= Document extract =
* START *

Yesterday ARL, together with 19 other privacy and civil liberties groups, sent a letter (PDF) to the Privacy and Civil Liberties Oversight Board (PCLOB), calling on the PCLOB to author a public report about surveillance authorities and risks to civil liberties. The coalition sent the letter in advance of the PCLOB’s first-ever public workshop, held today, to discuss the National Security Agency (NSA) surveillance programs that collect phone records and monitor Internet traffic.

The coalition wrote, “We urge you to review how other authorities, for example national security letter authorities, overlap, expand or complement the specific authorities under sections 215 and 702. As part of its report, the PCLOB should recommend critical reforms to ensure the government surveillance programs include robust safeguards for constitutional rights.”

The data collected by the government show which phone numbers are calling each other, when the calls are made, the duration of the calls, and the frequency with which particular numbers call each other. The letter states that the information collected by the government surveillance programs “can be highly revealing, including demonstrating the patterns of individuals’ daily activities and their associations with others…Extensive collection of such non-content meta-data about individuals threatens both First Amendment rights of free association and Fourth Amendment rights to be free from unreasonable searches and seizures.” The coalition urged the PCLOB to ask Congress to prohibit this bulk collection of phone metadata.

* END *

= Records supplied =

* START *

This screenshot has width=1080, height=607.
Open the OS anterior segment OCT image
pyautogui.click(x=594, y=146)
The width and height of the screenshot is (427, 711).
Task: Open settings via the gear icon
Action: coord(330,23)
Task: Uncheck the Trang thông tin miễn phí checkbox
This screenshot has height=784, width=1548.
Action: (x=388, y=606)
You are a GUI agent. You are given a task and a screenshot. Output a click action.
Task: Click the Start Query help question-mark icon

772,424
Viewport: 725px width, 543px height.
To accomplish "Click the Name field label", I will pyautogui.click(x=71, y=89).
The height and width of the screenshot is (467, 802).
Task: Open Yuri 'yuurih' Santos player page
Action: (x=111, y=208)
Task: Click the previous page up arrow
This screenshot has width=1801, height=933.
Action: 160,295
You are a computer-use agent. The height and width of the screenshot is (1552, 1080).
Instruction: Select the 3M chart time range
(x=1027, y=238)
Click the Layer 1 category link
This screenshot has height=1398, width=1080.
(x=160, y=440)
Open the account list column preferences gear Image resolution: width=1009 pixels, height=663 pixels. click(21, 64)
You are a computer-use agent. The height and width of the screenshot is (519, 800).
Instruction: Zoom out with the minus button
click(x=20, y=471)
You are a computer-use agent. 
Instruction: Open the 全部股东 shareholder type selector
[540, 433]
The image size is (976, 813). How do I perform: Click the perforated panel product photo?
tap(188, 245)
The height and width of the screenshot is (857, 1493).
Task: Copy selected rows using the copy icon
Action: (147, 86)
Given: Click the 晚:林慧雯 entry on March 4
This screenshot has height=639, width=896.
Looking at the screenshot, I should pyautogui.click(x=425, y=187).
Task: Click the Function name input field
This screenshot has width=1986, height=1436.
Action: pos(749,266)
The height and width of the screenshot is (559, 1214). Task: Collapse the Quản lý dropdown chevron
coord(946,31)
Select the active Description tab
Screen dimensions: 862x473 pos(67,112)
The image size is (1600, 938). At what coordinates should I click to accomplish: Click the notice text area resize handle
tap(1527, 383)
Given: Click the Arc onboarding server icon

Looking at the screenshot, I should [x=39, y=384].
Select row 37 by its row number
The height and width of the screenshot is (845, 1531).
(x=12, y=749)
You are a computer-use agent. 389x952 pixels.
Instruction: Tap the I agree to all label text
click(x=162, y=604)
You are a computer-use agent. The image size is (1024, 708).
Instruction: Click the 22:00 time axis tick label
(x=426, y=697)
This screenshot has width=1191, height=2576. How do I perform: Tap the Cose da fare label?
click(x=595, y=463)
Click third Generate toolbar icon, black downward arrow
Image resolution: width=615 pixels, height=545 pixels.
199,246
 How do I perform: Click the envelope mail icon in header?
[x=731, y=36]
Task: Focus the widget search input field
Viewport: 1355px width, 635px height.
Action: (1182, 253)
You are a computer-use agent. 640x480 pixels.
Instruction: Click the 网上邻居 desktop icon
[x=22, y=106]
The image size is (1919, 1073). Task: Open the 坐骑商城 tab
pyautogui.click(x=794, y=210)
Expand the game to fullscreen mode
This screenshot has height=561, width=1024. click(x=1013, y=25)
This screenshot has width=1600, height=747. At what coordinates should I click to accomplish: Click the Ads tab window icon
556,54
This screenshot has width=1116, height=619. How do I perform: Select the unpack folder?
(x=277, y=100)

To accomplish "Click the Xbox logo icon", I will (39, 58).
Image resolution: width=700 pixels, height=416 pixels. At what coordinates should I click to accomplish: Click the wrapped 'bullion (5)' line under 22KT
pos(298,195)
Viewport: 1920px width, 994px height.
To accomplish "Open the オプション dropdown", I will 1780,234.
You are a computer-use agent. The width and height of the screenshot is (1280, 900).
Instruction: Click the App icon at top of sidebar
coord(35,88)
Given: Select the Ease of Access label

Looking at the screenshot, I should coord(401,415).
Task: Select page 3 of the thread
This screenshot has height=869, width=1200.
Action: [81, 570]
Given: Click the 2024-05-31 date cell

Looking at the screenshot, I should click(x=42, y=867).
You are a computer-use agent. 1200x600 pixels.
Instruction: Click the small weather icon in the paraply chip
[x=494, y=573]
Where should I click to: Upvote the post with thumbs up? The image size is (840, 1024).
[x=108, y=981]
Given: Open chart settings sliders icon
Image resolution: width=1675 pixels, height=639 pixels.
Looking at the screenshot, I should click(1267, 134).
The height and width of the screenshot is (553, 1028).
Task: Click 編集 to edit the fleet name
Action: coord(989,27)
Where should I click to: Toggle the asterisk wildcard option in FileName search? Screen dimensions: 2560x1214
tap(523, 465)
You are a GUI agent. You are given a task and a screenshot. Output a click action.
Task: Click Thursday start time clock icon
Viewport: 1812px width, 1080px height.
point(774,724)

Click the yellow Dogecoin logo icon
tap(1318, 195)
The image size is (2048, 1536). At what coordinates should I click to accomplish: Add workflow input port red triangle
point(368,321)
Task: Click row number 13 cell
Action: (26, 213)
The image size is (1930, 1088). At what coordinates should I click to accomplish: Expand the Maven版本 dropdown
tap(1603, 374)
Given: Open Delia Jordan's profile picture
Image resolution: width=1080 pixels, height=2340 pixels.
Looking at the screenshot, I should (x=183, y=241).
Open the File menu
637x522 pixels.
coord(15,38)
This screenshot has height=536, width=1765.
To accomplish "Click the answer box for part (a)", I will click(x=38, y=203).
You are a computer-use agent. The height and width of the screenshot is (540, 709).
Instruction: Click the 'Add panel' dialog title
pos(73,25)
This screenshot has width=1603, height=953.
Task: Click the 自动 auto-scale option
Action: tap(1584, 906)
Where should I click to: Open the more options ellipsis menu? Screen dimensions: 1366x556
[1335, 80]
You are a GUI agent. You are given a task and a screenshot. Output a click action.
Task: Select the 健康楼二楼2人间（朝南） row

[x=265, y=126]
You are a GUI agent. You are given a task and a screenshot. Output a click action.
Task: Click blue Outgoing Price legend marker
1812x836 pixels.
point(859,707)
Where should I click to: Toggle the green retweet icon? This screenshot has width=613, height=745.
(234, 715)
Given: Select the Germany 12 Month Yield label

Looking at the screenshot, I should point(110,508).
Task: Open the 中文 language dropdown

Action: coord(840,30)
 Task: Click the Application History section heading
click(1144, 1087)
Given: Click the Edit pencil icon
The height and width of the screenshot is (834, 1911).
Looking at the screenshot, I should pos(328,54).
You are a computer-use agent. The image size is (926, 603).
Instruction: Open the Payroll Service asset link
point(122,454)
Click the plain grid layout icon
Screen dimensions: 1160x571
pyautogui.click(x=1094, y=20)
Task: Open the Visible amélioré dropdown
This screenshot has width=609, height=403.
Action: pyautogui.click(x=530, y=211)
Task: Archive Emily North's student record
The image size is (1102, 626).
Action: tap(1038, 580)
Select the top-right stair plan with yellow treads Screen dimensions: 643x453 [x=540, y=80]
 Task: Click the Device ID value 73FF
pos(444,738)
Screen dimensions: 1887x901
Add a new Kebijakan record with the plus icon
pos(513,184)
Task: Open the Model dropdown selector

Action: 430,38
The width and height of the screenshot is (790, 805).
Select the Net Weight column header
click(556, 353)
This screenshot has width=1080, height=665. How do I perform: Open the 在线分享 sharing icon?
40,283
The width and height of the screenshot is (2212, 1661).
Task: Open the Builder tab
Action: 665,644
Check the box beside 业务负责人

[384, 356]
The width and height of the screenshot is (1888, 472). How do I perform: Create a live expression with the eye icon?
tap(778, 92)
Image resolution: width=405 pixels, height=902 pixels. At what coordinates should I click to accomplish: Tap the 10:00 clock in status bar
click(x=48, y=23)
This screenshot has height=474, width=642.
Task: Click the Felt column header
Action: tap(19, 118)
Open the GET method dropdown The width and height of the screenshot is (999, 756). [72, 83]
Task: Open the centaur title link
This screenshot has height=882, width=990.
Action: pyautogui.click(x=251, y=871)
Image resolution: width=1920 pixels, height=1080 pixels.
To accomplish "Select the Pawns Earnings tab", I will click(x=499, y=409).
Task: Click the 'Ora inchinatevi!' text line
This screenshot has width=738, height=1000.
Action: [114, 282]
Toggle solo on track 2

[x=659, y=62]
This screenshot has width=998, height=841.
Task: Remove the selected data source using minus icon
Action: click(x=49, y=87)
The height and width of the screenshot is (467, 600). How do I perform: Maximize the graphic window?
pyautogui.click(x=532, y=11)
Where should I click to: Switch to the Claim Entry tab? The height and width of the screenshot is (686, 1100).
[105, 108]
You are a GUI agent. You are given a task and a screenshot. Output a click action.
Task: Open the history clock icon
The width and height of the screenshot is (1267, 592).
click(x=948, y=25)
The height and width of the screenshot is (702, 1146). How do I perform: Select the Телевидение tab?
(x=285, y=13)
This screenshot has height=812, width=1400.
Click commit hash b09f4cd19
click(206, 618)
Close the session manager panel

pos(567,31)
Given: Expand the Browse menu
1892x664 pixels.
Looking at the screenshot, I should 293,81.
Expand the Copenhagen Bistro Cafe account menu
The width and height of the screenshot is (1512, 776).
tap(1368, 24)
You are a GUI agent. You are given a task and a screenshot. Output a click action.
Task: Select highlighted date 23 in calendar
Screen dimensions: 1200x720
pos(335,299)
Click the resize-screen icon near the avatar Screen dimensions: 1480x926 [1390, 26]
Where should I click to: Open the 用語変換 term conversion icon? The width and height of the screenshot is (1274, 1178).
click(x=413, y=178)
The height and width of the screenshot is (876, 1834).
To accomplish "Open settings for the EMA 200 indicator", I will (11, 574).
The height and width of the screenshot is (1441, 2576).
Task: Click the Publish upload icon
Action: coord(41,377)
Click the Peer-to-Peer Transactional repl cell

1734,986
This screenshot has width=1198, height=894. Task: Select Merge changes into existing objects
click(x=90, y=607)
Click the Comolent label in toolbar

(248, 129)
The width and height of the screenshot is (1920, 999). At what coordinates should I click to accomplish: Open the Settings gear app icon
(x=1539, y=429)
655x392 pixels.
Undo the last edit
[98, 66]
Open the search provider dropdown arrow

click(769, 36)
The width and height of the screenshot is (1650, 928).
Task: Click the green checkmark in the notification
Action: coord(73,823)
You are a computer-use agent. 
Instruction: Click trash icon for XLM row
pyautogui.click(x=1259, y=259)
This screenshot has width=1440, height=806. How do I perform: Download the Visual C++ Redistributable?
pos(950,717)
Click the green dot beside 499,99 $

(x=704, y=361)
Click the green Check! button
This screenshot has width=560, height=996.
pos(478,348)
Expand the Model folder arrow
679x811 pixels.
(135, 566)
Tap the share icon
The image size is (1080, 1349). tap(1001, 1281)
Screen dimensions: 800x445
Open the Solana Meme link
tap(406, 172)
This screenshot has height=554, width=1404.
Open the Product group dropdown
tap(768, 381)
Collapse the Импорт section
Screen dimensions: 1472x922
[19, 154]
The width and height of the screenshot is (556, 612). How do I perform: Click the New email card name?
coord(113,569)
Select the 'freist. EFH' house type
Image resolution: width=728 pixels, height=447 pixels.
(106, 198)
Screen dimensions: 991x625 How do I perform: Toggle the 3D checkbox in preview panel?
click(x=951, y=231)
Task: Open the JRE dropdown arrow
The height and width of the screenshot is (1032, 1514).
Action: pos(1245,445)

* END *

= Exercise =
Answer these from the text on the coalition's surveillance letter:
(a) How many other groups joined ARL in sending the letter?
(b) Which two sections' authorities does the letter name?
(c) What did the coalition urge the PCLOB to ask Congress to prohibit?

= Task result =
(a) 19
(b) Sections 215 and 702
(c) The bulk collection of phone metadata